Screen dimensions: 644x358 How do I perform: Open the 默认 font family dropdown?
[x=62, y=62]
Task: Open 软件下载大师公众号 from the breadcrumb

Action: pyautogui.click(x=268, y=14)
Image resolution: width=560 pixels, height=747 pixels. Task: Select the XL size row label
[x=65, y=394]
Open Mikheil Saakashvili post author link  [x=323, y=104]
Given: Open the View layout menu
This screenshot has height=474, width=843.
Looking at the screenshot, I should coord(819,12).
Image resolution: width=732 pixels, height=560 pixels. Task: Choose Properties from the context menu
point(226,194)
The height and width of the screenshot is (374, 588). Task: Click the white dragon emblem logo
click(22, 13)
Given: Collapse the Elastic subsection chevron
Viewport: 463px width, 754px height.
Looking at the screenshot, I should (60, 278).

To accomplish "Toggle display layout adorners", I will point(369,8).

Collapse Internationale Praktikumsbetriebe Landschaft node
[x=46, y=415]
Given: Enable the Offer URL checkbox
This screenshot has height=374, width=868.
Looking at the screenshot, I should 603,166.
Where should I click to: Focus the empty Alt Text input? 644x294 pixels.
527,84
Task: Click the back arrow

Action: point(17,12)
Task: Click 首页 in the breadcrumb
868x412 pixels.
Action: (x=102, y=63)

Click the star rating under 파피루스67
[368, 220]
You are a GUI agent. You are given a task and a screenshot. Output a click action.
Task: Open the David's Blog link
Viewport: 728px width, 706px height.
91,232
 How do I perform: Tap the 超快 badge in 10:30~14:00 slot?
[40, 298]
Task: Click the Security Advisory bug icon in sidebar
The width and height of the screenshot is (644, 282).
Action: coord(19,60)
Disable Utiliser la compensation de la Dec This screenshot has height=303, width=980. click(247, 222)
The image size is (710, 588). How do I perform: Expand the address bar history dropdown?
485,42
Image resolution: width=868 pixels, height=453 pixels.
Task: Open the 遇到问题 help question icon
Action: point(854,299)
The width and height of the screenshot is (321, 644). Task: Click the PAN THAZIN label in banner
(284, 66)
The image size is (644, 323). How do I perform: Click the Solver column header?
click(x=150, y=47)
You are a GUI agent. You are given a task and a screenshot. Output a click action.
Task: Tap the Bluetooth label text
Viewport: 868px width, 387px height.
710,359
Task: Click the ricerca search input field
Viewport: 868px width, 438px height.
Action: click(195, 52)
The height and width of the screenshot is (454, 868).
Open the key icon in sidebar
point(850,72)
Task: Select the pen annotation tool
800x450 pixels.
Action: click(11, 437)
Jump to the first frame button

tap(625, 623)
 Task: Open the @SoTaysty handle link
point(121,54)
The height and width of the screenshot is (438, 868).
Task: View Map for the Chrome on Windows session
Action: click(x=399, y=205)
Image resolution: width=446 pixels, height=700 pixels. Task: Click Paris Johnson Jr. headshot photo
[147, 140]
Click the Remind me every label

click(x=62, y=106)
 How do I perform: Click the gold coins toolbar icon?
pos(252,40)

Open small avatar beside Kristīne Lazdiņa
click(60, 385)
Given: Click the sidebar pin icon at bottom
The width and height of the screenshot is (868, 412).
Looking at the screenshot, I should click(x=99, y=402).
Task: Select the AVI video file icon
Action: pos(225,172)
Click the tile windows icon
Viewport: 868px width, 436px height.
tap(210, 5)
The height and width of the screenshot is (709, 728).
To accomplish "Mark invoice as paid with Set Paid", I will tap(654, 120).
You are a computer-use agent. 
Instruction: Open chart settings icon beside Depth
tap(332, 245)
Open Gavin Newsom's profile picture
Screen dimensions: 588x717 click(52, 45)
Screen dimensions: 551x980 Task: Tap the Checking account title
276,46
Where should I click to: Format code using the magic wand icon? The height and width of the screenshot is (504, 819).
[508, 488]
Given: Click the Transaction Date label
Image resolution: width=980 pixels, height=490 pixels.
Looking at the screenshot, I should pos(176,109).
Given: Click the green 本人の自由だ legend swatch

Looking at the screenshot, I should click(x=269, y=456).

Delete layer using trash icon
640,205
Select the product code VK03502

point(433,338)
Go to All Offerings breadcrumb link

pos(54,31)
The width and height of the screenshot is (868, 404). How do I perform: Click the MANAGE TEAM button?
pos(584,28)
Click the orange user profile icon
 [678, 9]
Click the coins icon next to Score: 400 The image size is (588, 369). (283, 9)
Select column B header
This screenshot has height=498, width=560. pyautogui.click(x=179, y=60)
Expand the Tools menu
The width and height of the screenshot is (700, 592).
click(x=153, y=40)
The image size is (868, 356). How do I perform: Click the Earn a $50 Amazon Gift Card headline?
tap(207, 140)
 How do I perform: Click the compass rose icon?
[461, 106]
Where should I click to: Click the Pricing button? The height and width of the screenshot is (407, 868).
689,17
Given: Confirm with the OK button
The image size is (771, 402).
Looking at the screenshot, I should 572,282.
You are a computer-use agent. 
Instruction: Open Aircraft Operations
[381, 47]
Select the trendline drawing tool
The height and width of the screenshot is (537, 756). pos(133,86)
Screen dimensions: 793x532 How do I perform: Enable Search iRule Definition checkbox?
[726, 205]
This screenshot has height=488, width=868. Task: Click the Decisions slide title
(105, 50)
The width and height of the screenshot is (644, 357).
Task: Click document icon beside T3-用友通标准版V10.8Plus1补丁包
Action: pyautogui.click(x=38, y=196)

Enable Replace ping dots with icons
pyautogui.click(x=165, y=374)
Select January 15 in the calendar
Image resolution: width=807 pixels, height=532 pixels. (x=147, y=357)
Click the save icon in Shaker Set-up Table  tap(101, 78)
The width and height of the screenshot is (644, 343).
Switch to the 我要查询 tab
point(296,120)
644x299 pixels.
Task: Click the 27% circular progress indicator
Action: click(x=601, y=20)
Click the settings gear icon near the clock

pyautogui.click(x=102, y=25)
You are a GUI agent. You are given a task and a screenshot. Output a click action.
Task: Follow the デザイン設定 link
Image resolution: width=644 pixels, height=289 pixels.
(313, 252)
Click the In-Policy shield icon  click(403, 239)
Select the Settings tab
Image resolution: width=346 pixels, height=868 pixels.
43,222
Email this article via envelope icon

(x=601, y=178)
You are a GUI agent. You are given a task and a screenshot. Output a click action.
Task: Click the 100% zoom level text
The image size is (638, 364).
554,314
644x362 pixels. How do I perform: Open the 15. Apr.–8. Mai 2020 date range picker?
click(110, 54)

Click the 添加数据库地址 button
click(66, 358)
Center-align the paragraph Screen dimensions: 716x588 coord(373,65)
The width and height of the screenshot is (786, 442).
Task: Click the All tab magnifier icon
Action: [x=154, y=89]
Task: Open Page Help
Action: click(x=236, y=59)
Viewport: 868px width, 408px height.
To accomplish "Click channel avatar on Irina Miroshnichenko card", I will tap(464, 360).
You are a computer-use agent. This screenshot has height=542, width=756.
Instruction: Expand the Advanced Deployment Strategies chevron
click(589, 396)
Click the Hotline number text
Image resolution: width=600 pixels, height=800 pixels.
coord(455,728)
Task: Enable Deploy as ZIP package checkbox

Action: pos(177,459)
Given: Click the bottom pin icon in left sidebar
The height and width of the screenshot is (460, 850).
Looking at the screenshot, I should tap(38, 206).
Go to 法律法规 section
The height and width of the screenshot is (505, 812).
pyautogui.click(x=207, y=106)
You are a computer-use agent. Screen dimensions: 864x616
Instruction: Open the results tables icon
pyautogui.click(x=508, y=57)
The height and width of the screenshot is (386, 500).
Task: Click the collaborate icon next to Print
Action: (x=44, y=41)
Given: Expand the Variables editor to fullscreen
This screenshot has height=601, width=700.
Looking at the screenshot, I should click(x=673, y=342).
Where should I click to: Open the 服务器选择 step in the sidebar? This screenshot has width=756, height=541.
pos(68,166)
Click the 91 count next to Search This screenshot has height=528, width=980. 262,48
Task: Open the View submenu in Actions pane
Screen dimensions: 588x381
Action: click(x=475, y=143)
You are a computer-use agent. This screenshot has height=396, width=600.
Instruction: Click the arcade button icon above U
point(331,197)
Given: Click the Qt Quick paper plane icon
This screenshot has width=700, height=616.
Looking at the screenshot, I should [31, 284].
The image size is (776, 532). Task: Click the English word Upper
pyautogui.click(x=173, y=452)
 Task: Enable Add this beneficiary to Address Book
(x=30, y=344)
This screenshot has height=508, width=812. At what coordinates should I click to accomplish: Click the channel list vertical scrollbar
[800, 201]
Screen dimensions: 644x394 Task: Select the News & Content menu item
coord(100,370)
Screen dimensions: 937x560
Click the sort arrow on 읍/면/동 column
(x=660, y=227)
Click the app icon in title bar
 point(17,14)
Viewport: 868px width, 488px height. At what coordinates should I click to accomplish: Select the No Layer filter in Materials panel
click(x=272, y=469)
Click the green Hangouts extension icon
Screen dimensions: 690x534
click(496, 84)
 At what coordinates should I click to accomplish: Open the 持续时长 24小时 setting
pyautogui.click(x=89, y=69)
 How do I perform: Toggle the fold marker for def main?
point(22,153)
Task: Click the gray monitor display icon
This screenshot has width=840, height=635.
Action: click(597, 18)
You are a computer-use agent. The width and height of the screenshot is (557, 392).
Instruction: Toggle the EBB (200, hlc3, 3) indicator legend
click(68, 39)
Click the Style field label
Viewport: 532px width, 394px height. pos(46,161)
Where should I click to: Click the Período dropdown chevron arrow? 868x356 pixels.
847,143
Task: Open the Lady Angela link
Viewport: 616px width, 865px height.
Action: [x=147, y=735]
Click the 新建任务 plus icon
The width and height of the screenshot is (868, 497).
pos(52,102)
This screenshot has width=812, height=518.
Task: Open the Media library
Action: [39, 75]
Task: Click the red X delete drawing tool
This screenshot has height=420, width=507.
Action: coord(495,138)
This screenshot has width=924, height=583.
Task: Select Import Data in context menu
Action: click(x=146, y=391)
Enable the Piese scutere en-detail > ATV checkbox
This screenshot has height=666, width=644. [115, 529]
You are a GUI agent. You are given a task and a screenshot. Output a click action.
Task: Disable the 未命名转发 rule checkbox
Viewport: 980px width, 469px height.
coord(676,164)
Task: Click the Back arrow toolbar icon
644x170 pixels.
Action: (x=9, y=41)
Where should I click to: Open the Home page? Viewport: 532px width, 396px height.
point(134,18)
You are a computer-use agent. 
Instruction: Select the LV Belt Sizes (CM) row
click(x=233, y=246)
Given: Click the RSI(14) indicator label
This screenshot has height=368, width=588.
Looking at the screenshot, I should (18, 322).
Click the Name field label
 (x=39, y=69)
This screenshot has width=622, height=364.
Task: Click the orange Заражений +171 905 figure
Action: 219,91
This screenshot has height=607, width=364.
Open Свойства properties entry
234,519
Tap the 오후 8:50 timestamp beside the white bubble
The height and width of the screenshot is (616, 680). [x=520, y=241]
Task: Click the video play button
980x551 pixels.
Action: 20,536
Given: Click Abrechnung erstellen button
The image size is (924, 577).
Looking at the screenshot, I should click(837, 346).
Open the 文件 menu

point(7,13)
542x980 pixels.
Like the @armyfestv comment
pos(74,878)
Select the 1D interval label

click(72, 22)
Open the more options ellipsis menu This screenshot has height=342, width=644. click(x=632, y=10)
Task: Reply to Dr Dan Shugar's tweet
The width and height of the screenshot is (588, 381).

◆ **Required work**
Retype exactly the lines of the data above that fall between the line with "Enable the Piese" and the line with "Given: Click the RSI(14) indicator label", inclusive, and add nothing.

◆ **Solution for this task**
Enable the Piese scutere en-detail > ATV checkbox
This screenshot has height=666, width=644. [115, 529]
You are a GUI agent. You are given a task and a screenshot. Output a click action.
Task: Disable the 未命名转发 rule checkbox
Viewport: 980px width, 469px height.
coord(676,164)
Task: Click the Back arrow toolbar icon
644x170 pixels.
Action: (x=9, y=41)
Where should I click to: Open the Home page? Viewport: 532px width, 396px height.
point(134,18)
You are a computer-use agent. 
Instruction: Select the LV Belt Sizes (CM) row
click(x=233, y=246)
Given: Click the RSI(14) indicator label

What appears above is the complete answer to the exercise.